Posted 8:22 PM ET | Comments 1
Cam Neely was the prototype power forward in hockey. He could skate, fight, cause chaos in the crease, and SCORE(LOOCH hope you read this).

He came to the Bruins in a trade with Vancouver during the 1986-1987 season. The Bruins shipped over Barry Pederson to the Canucks for Neely and the third overall pick in the ’87 draft which became Boston blue liner, Glen Wesley.

This could be considered one of the best trades in sports history. The Bruins sent a player on the back nine of his career for two players that would be pillars in the Bruins Cup runs in the late 80’s and early 90’s.

Neely’s impact was felt right away. He scored 69 points in his first season with Boston in ’86-’87. He broke the 90 point plateau in ’89-’90 and ’90-’91. In both of those seasons, he broke the 50 goal mark.

However, that would be the last time he would net 50 goals for some time.

In the 1991 Wales Conference Finals against Pittsburgh, arch-nemesis Ulf “Ulfie” Samuelsson hit Neely with a knee to knee cheap shot which would alter his career forever.

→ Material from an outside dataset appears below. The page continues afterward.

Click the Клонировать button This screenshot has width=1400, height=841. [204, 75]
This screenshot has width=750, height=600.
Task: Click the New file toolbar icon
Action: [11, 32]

The knee injury compounded with the formation of myositis ossificans, where muscle becomes bone, limited Neely to 22 games over the next two seasons. The beloved member of the Black and Gold was seeing his career slip away.

However, Cam Neely had the determination and grit to prolong his playing days longer than anyone imagined. He would rehab and rehab. He refused to call it quits.

And in the ’93-’94 season, Neely willed himself on the ice for 49 games. It would be one of the most amazing 49 game spans in Boston Bruins history.

After two lost seasons, which he only scored 20 total goals, Neely came ready to show himself and the NHL that he had a lot left in his tank. With gifted passer Adam Oates(80 assists) by his side, Cam Neely took the hockey world by storm.

Cam would skip games when his knee needed rest. He didn’t play back to back nights to conserve his strength and stamina.

And this reduced workload produced amazing results.

Cam was a man possessed and looked like the pre-Ulfie hit force that the league feared.

And rightfully so.

Neely scored every way imaginable.

One hander versus Vancouver for Goal #3.

Spin-o-rama against Ottawa for Goal #6

End to end rush versus Quebec for Goal #36.

3 hat tricks (one pure) against Calgary, Washington, and Martin Brodeur and the Devils.

His 50th goal was scored in his 44th game against Washington that hospitably contributed 5 of Neely’s 50 goals.

Defenseman David Shaw took a routine slapper from the point. Neely, who had some of the best hand-eye coordination for a big man, deflected the shot at waist level past Capitals goalie, Don Beaupre.

He accomplished what only a select few had done in hockey history.

Only Super Mario, The Great One, and the Golden Brett had better goals per game average than Neely. Not bad company to be lumped in with.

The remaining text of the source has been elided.